By contrast, a standard checking account is likely to be linked to others. My bank has at one time or another offered me a savings account, a mortgage, a line of credit, a credit card, a safety deposit box, a student loan, another mortgage, and more that I can't even remember.
I recently spent an evening in the presence of Dan Ariely, a behavioral economist who considers how temptation factors in to decision making. On that night, he talked about dieting, smoking, and budgeting. Ariely is definitely a progressive, but he works outside of the professional advocacy community. His take was that lots of people would be better off if they could be protected from banks. To paraphrase, his take was that "banks only make money when you borrow more....lots of people need to go on a diet."
His point - that the need for a relationship is definitely a factor of your capacity to withstand a mistake - is an important one in my opinion. Ariely would insist that everyone makes financial mistakes - carrying a balance on a credit card, saving too little for retirement, going to an out-of-network ATM - but some people can brush it off.

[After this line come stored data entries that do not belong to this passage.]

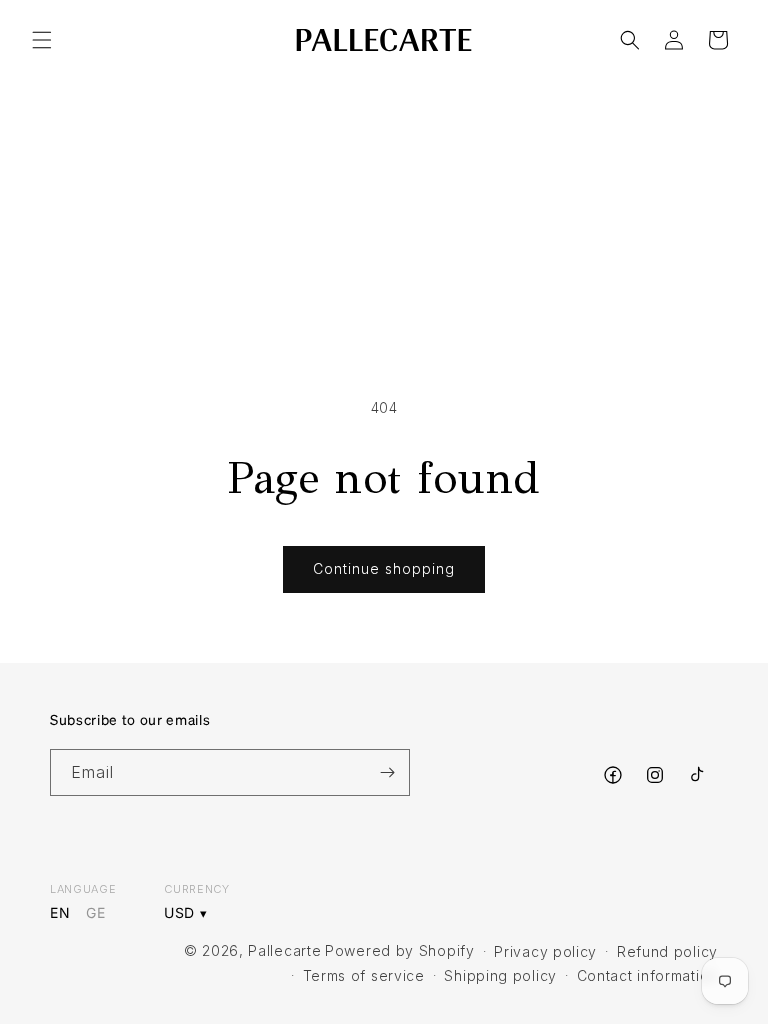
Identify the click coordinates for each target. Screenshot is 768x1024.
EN (60, 913)
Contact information (647, 975)
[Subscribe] (387, 772)
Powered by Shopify (400, 950)
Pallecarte (284, 950)
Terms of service (364, 975)
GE (95, 913)
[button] (42, 40)
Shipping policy (500, 975)
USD (179, 913)
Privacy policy (545, 951)
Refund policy (667, 951)
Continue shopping (384, 568)
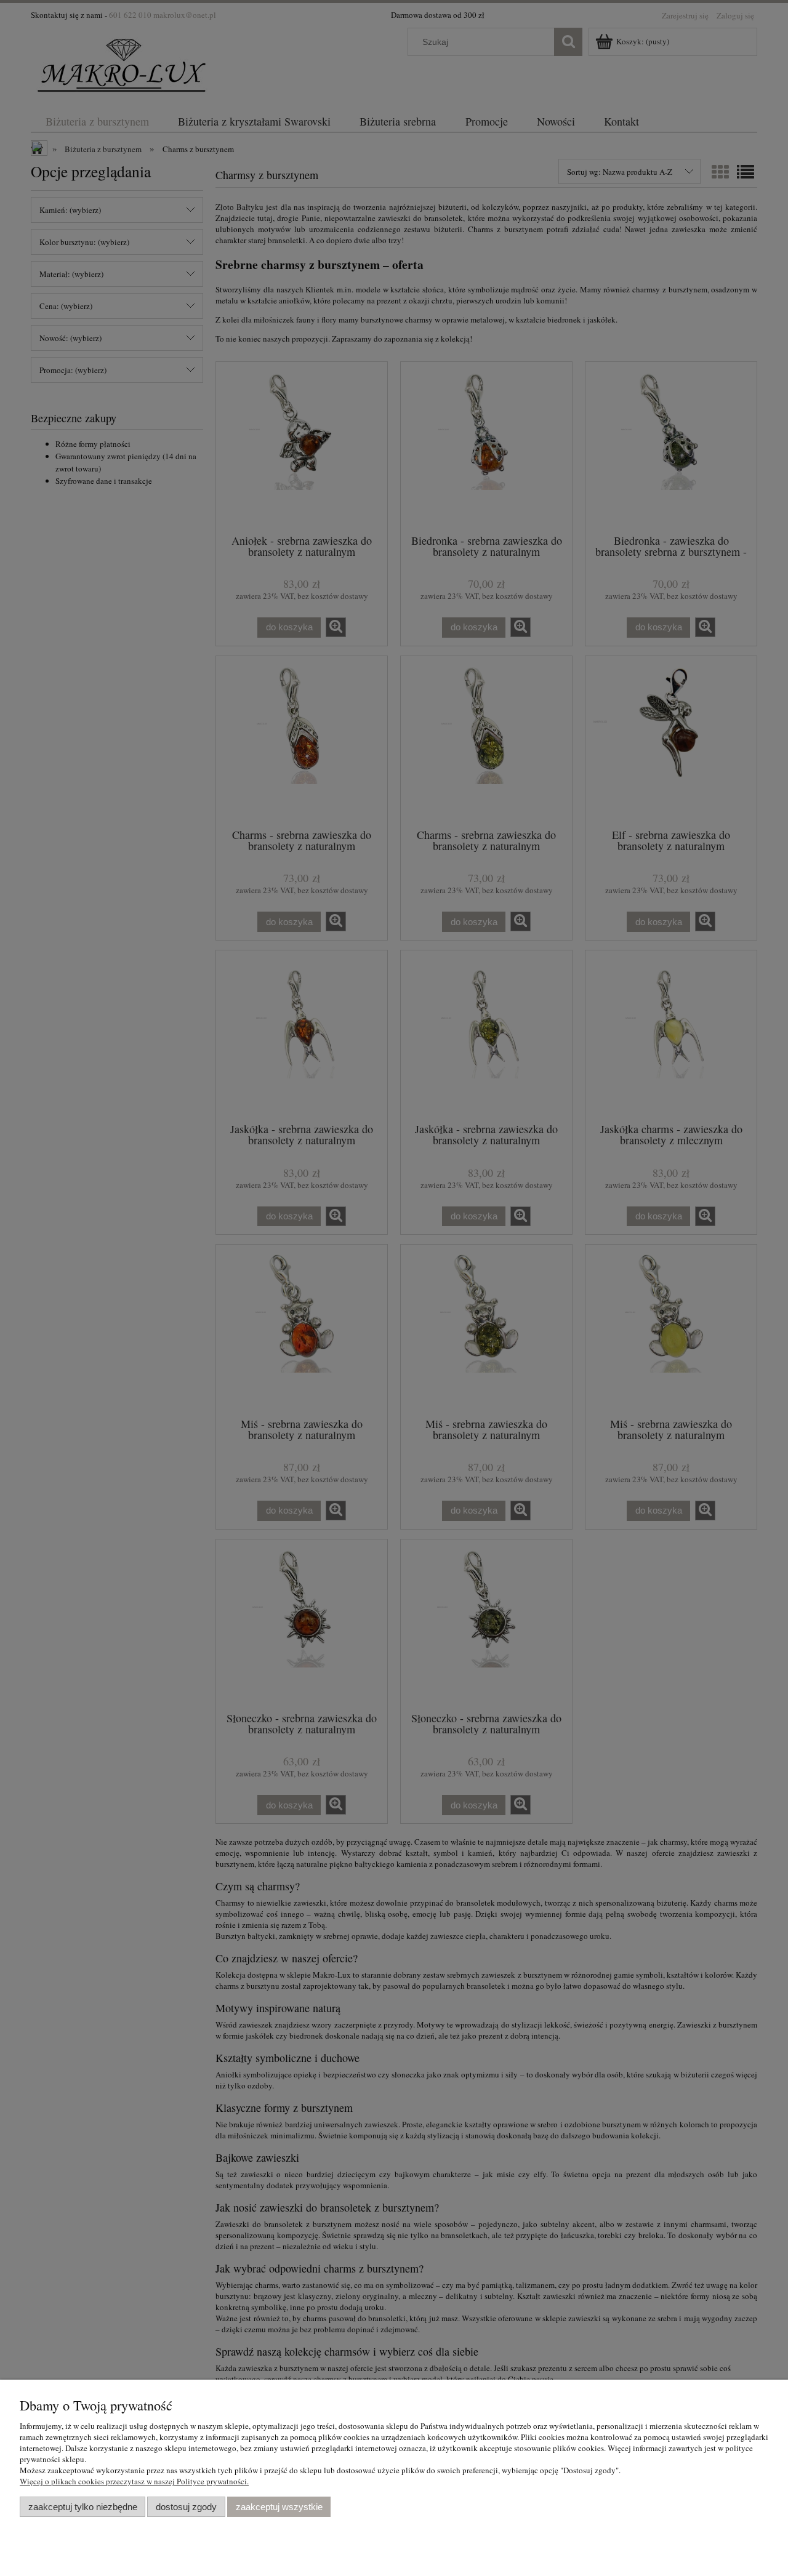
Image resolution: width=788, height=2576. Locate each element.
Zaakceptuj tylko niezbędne (82, 2507)
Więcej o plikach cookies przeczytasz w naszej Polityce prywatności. (134, 2481)
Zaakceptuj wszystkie (279, 2507)
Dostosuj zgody (186, 2507)
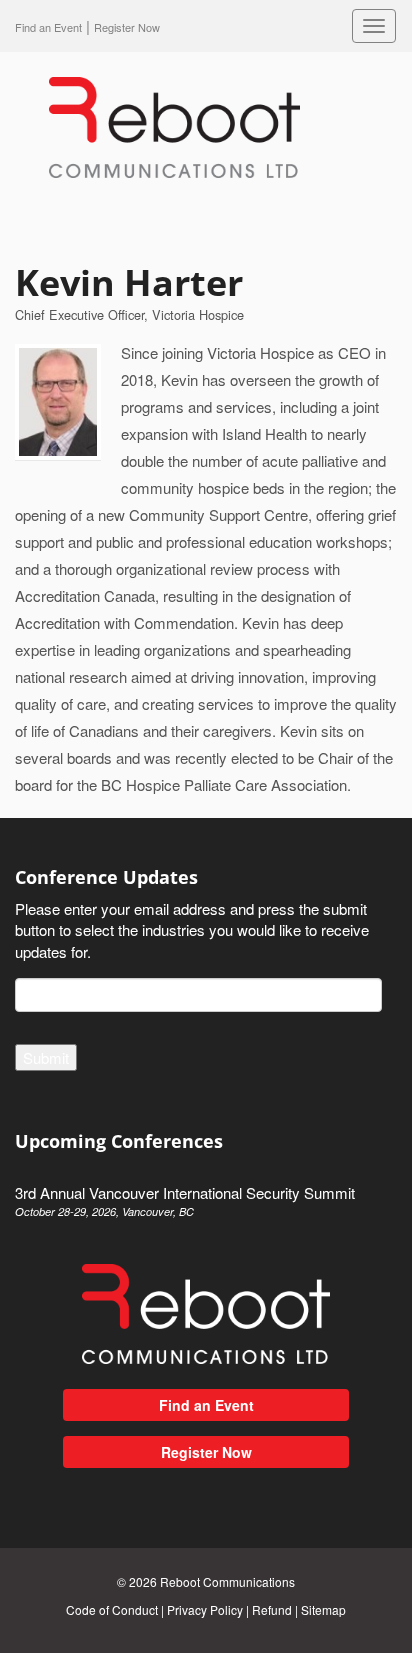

Less filling, but tastes great - that's what the check cashers are offering. If you have a light bank, it doesn't taste as good as a micro bank, but he seems to be saying that it gets the job done.
More largely, this talks a lot about the huge gap in the policy conversation surrounding financial services for the poor. Free choice shouldn't have to conflict with consumer protection. I have an advocate friend who seems to be slipping into the lonely place between either side. It is probably not a good spot to be if you want long-term funding. But there is plenty of evidence that a softer, longer-term take on cost is not naturally nourished on the supply side. When a publicly-traded company like Green Dot refuses to offer overdraft, some institutional investors (the private market's counter to a foundation) snicker. When Steve Streit says he would never consider it now or ever, some of those money guys try to point out that he could inflate his company's share price. But that would mean that he would be building the top line of his whole company on the backs of only a sliver of his customers. Transactional companies can be tempted to take short-term revenues at the expense of relationship.
Servon's article is about the most provocative thing that has come down the policy pike in years. If you are one of the few people who hasn't yet read it, then I encourage you to do so as soon as possible.